ABOUT THIS TASK
In the reply, give back exactly the lines from the one with "Viewport: 748px width, 421px height." through the last line of the records, without pictures.

MATERIALS PROVIDED
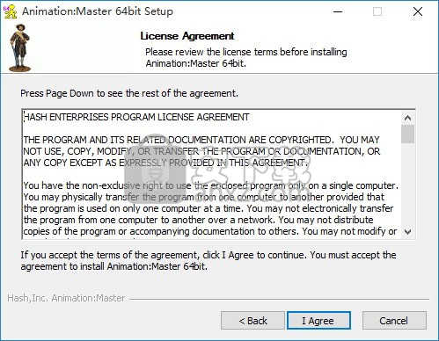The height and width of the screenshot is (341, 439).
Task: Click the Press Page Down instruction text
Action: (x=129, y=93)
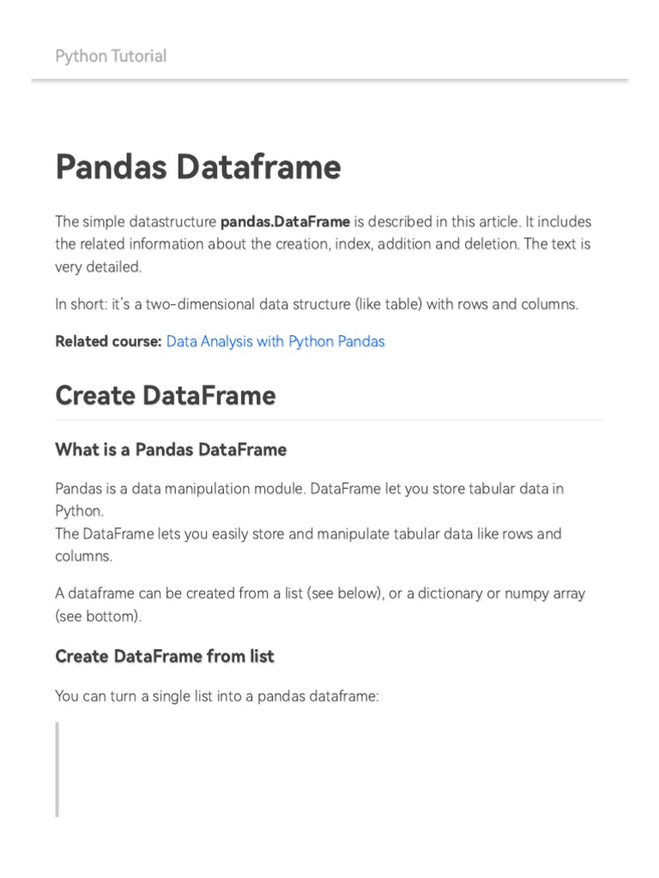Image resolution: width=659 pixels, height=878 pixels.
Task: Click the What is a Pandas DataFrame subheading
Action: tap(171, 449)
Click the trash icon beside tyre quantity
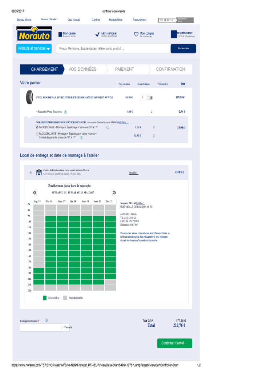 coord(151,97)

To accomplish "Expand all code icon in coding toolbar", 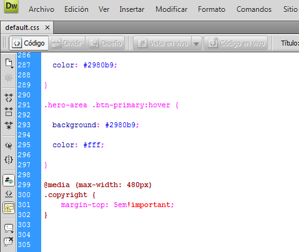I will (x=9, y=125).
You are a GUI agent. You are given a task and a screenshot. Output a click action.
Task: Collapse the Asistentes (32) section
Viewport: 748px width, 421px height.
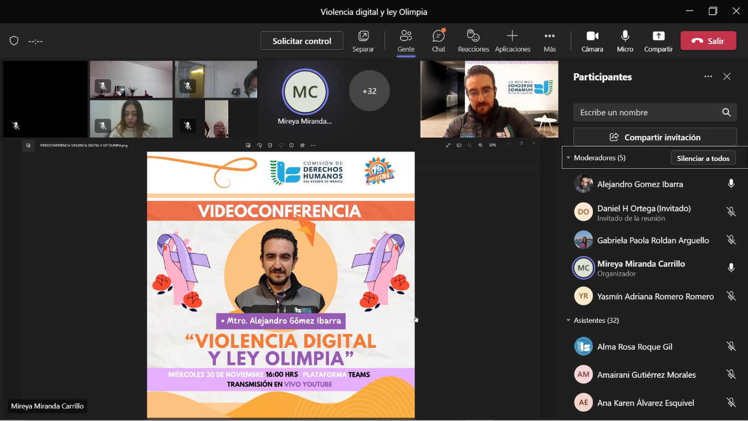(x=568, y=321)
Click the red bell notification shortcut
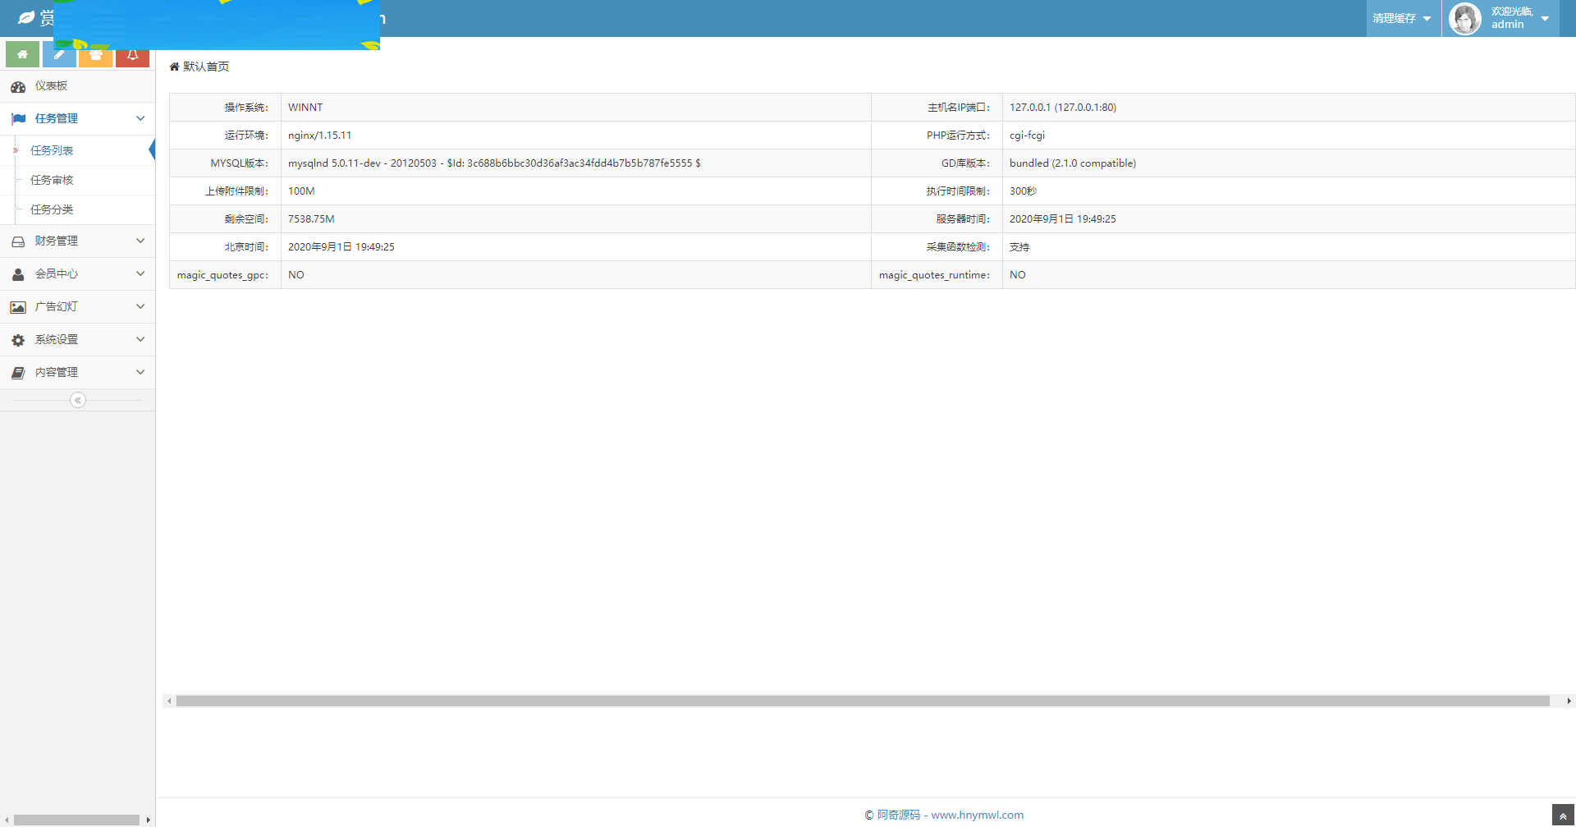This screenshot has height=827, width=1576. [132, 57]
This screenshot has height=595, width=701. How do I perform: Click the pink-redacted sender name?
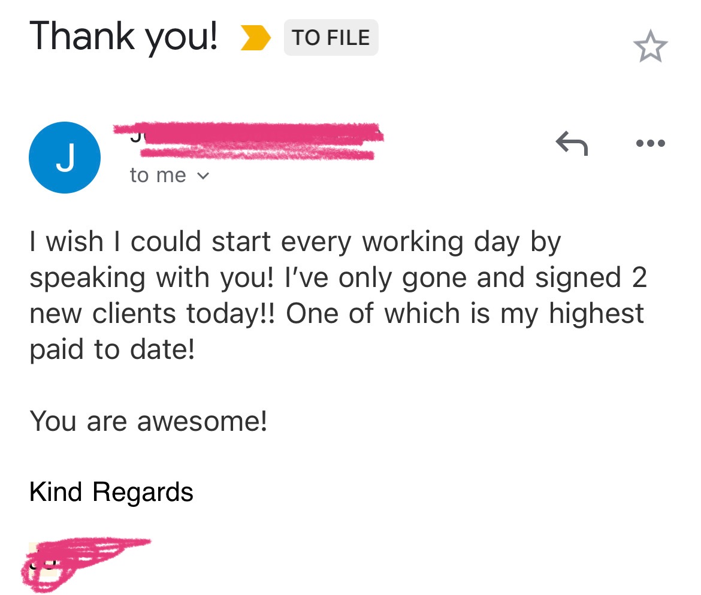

ANSWER AREA
Viewport: 748px width, 421px height.
(x=568, y=321)
Click the red bell notification shortcut
This screenshot has height=827, width=1576. [132, 57]
This screenshot has height=595, width=701. How do I perform: Click the pink-redacted sender name?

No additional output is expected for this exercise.